Tcl() returns a Tk object created with useTk False instead of True. So the tkinter destroy method is the one called normally.
def Tcl(screenName=None, baseName=None, className='Tk', useTk=False):
return Tk(screenName, baseName, className, useTk)
But this and perhaps other methods are not valid for such object. This is a tkinter bug.
Alternate try: in idlelib.run, replace lines 94-100
tcl = tkinter.Tcl()
def handle_tk_events(tcl=tcl):
"""Process any tk events that are ready to be dispatched if tkinter
has been imported, a tcl interpreter has been created and tk has been
loaded."""
tcl.eval("update")
with
if idlelib.testing:
def handle_tk_events(): pass
else:
tcl = tkinter.Tcl()
def handle_tk_events(tcl=tcl):
"""Process any tk events that are ready to be dispatched if tkinter
has been imported, a tcl interpreter has been created and tk has been
loaded."""
tcl.eval("update")
This might not be a permanent solution but should work. I cannot test for several hours.

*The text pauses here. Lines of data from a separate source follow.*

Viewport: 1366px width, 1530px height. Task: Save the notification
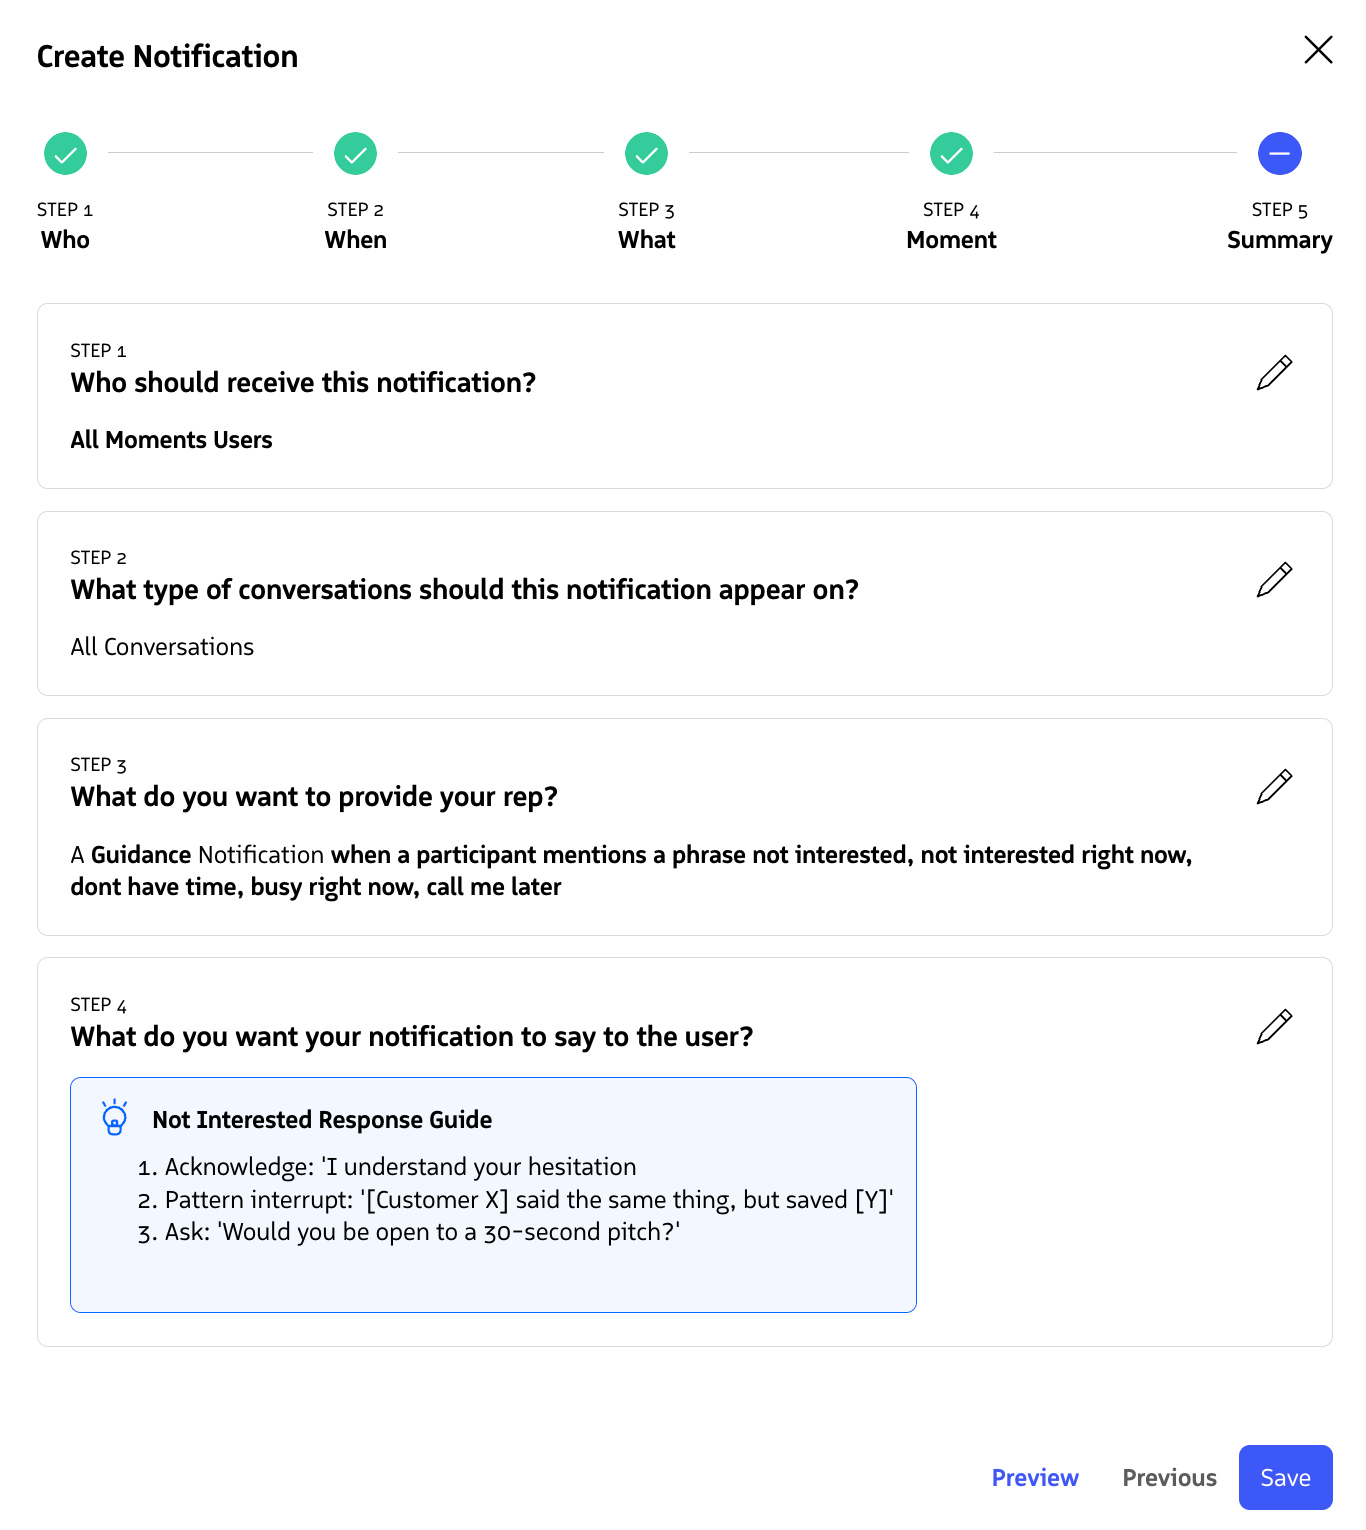coord(1285,1477)
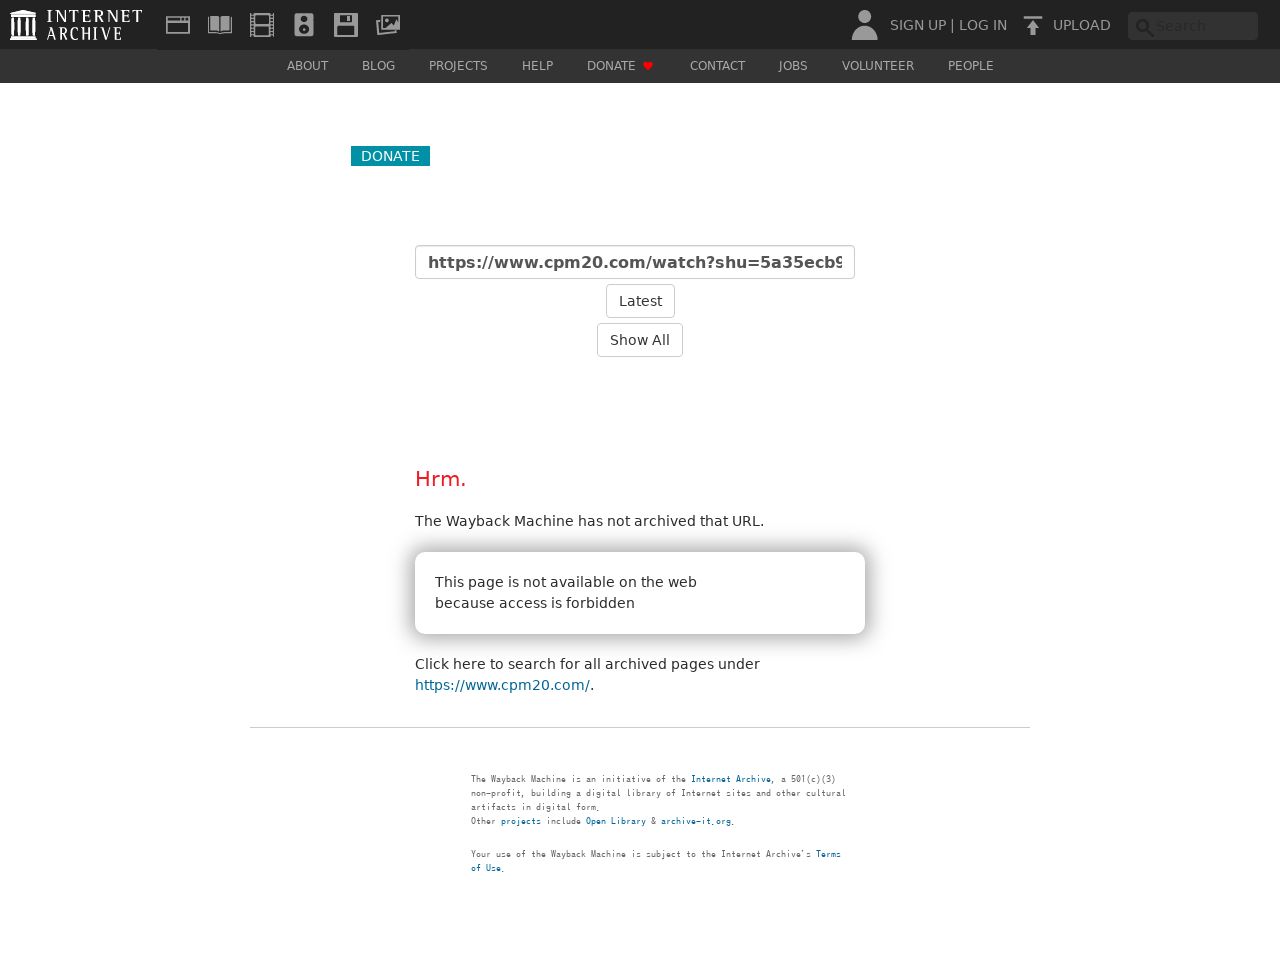Image resolution: width=1280 pixels, height=960 pixels.
Task: Click the Latest button
Action: [x=640, y=301]
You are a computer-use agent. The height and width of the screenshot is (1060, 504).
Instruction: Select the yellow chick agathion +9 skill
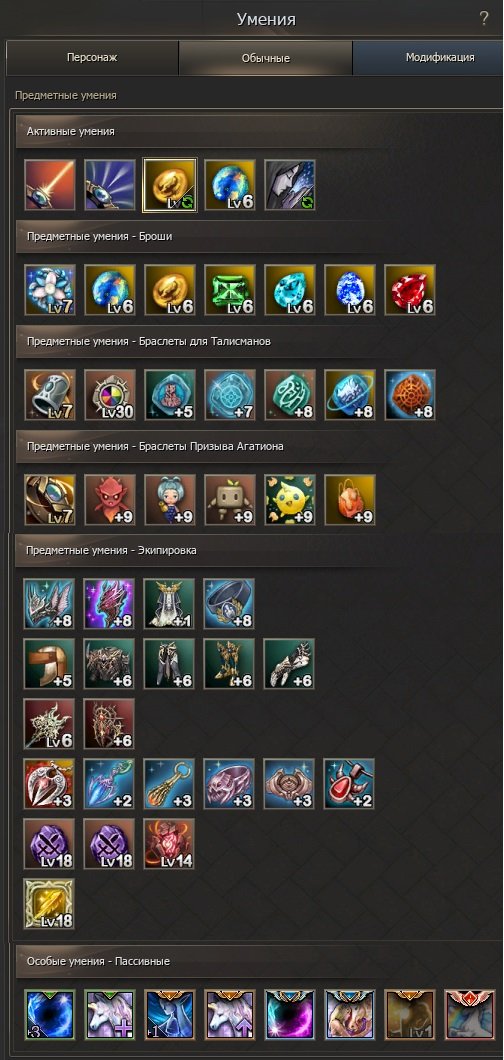(x=290, y=500)
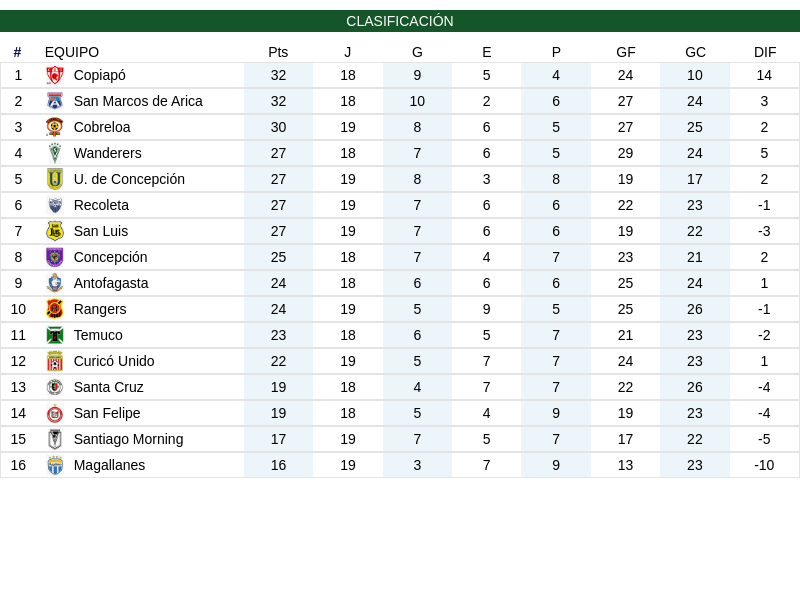This screenshot has height=600, width=800.
Task: Select the Cobreloa team logo
Action: 55,127
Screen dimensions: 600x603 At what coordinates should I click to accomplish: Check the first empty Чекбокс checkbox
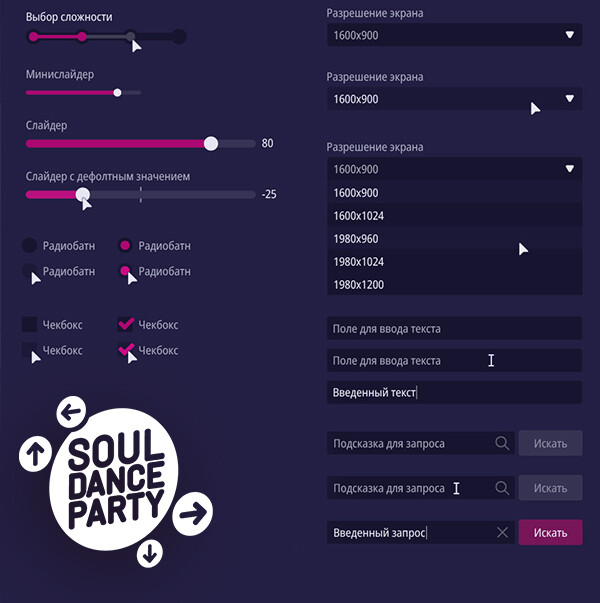(x=30, y=324)
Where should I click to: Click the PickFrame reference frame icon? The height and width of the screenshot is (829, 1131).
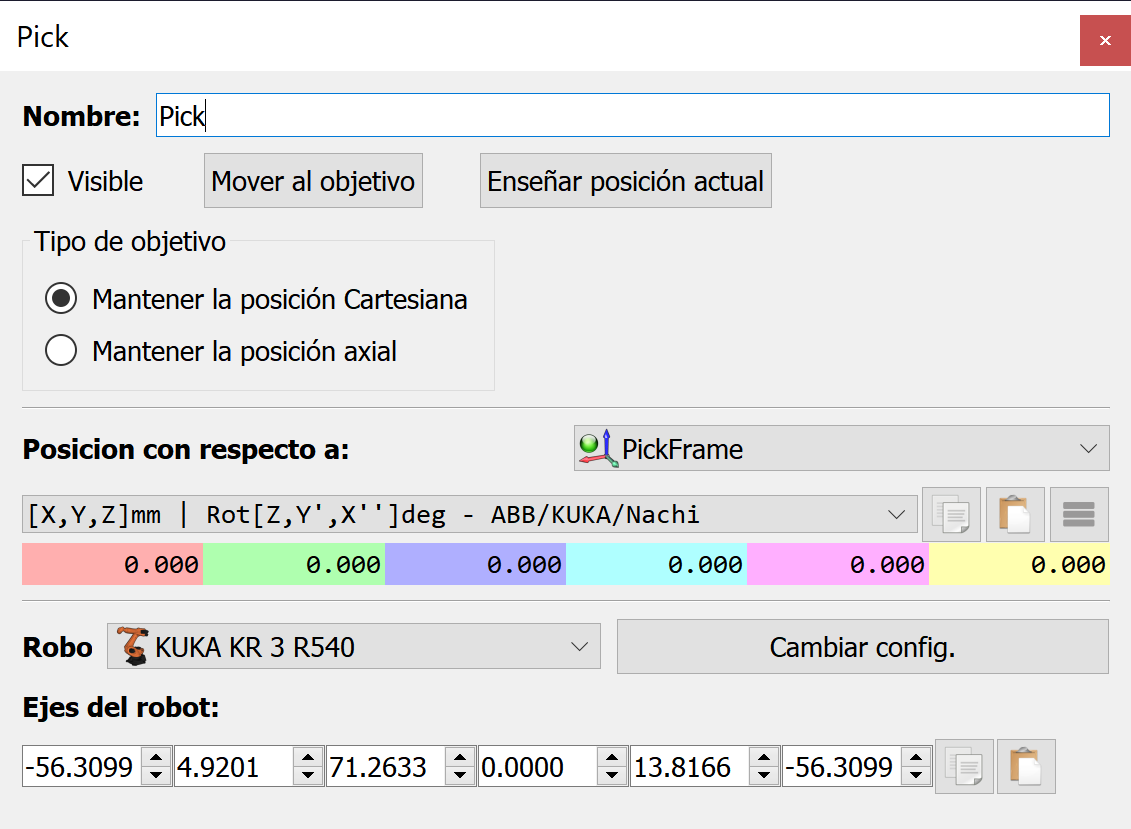[598, 449]
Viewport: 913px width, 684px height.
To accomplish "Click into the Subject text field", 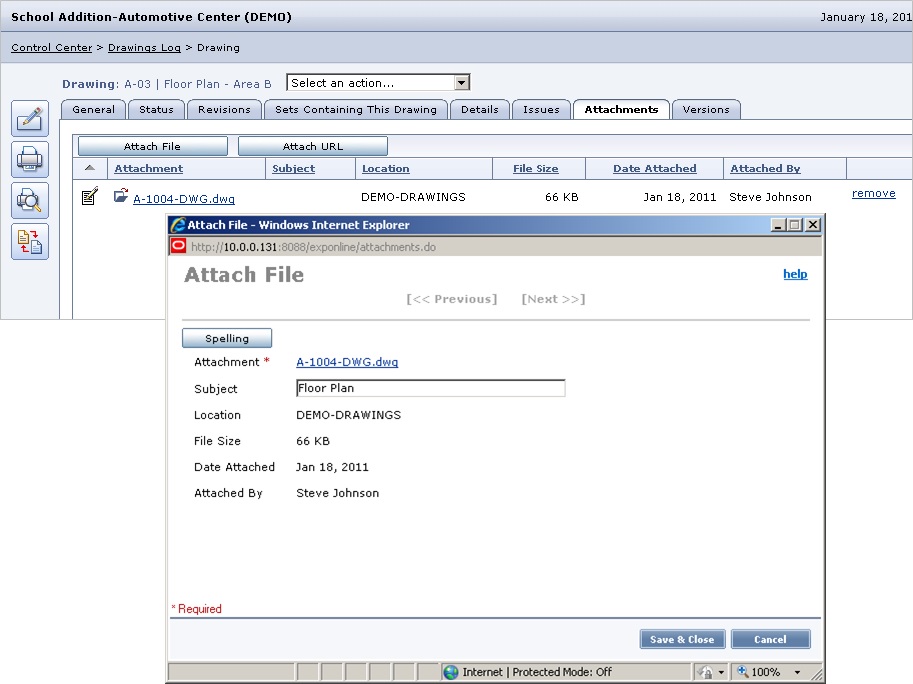I will click(430, 388).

I wrote a fix based on @terryjreedy's recipe and it works for me!
Thank you @terryjreedy for the fix!
If I ever want to unittest run's handling of interactive tkinter calls, I will ask Serhiy to add a DisableEventHook to _tkinter, if not there already, and make it accessible from Python code, perhaps by making Tcl a subclass that defines a destroy method that works.